* [Source excerpt]:
------------------------------------------------------------
Studio album by Diamond Head
- Released: 16 September 1983
- Recorded: 1983
- Genres: Progressive rock, art rock, hard rock, heavy metal
- Length: 40:34
- Label: MCA
- Producers: Mike Shipley & Diamond Head

Diamond Head chronology
| Borrowed Time (1982) | Canterbury (1983) | Behold the Beginning (1986) |

= Canterbury (album) =

Canterbury is the third studio album by British heavy metal band Diamond Head. It was recorded and released in 1983, reaching number 32 on the UK Albums Chart. The progressive rock sound, which was only hinted at on Borrowed Time, is much more prominent here.

Professional ratings
Review scores
| Source | Rating |
| AllMusic | Star |
| Classic Rock | Star Half star |
| The Collector's Guide to Heavy Metal | 8/10 |

==Background==
This album was originally entitled Making Music (after the first track on the album) but later became Canterbury. The success of this album was initially stalled by the fact that the first 20,000 copies suffered vinyl-pressing problems, causing the LP to jump. In addition, this album was an attempt by the band to show that they could write more than just heavy metal songs. However, many fans wanted a heavier follow up to the previous record, Borrowed Time and did not like the progressive direction.

There were two singles to be released from this album, which were "Makin' Music" (that had an extended version and an interview with Andy Peebles, now available on the released version of the album) and "Out of Phase", which had "The Kingmaker" as its B-side. "Out of Phase" was also released as a B-side for a live version of "Sucking My Love".

The song "Knight of the Swords" is about the god Arioch in Michael Moorcock's Elric stories.

This album was only released on CD in Japan making it a highly collectible item. On 15 October 2007 it was released by Metal Mind Productions on CD format, with bonus tracks. However, this was limited to 2000 copies. The album was made widely available in 2009, along with Borrowed Time, as part of the boxset The MCA Years.
------------------------------------------------------------
* [Source data]:
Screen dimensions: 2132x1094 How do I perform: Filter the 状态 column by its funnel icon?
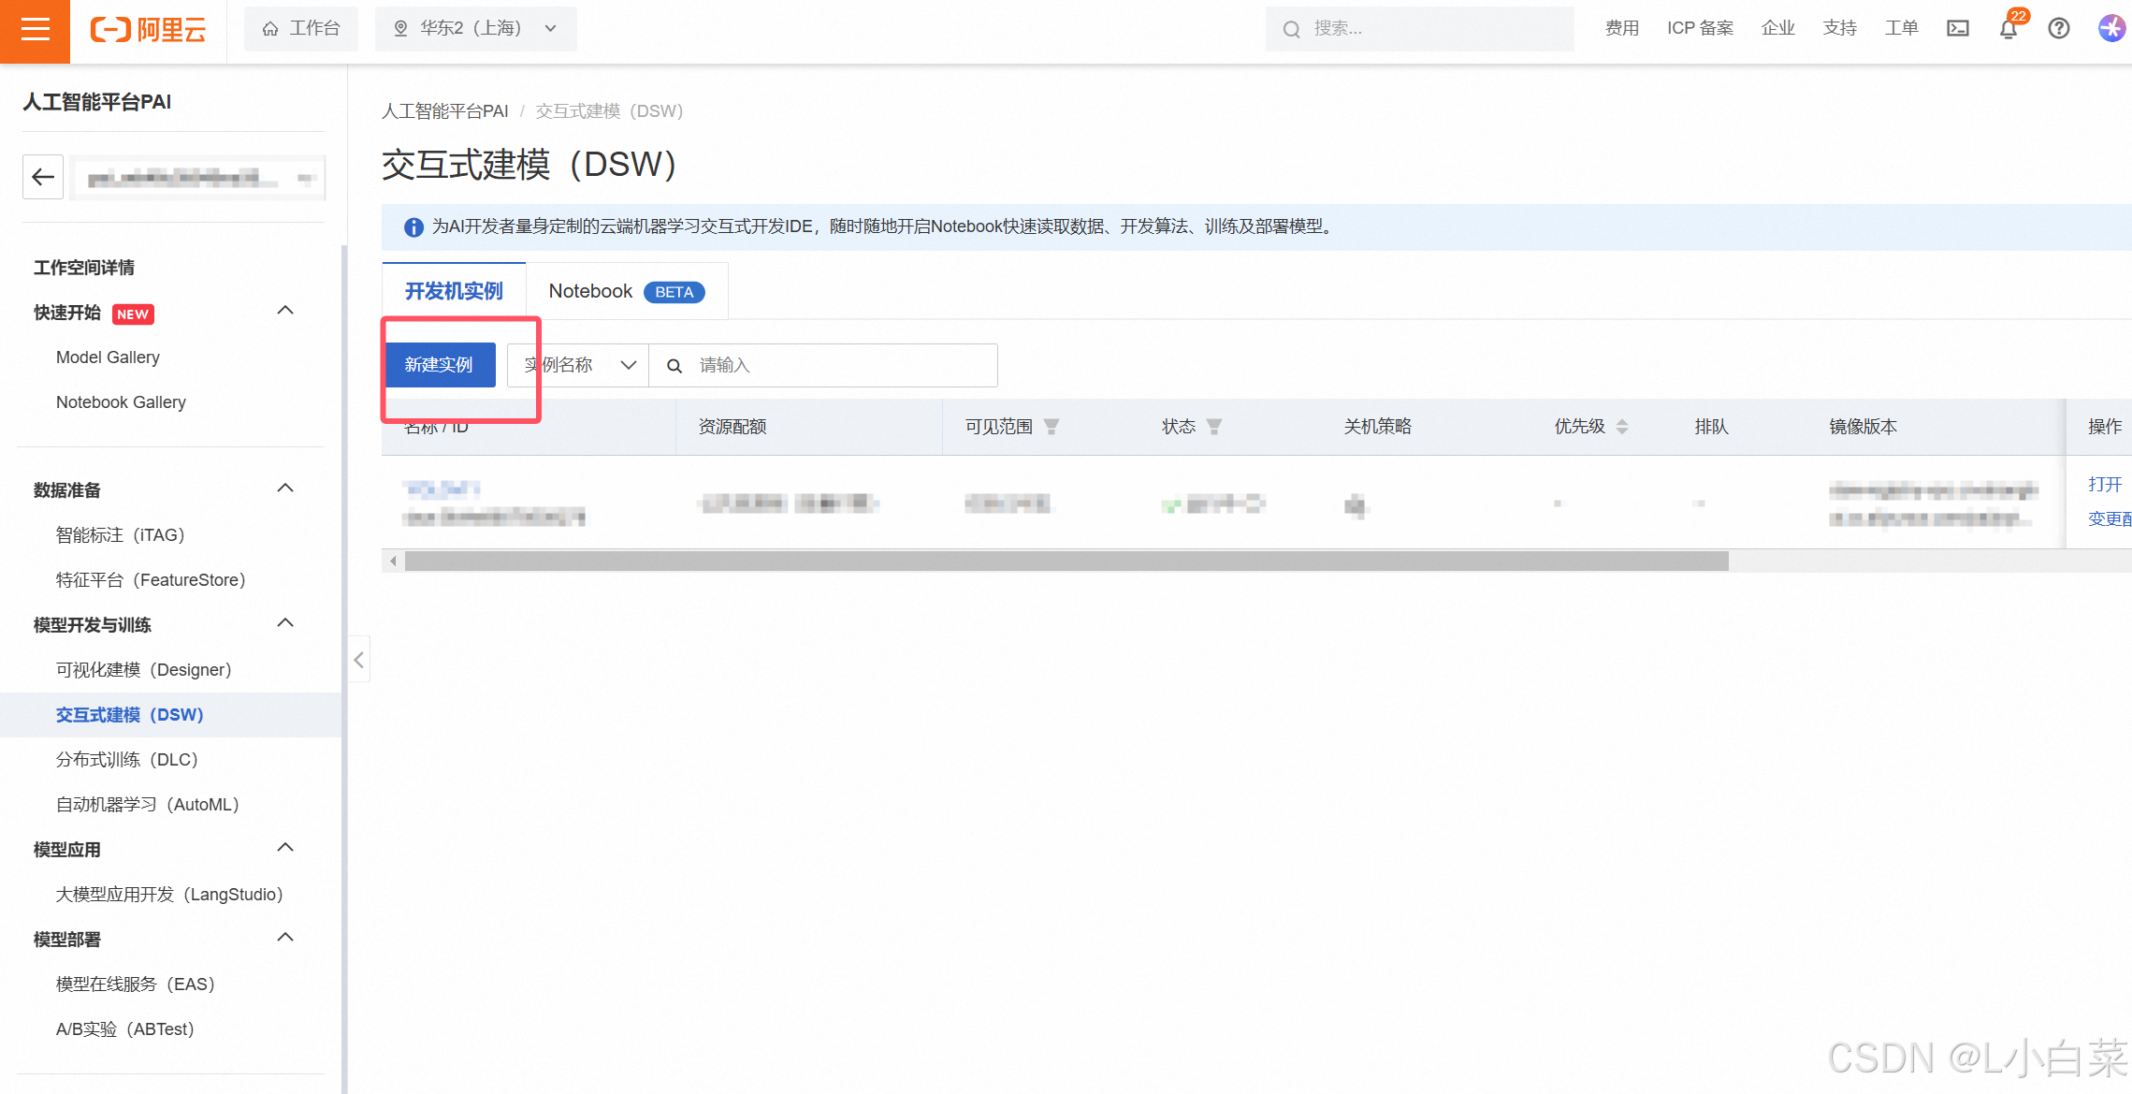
------------------------------------------------------------
* [Written problem]:
Reproduce word for word the part of the Canterbury album article that opens with "This album was only" and closes with "The MCA Years.". The lines have no role in this work.

* [Task result]:
This album was only released on CD in Japan making it a highly collectible item. On 15 October 2007 it was released by Metal Mind Productions on CD format, with bonus tracks. However, this was limited to 2000 copies. The album was made widely available in 2009, along with Borrowed Time, as part of the boxset The MCA Years.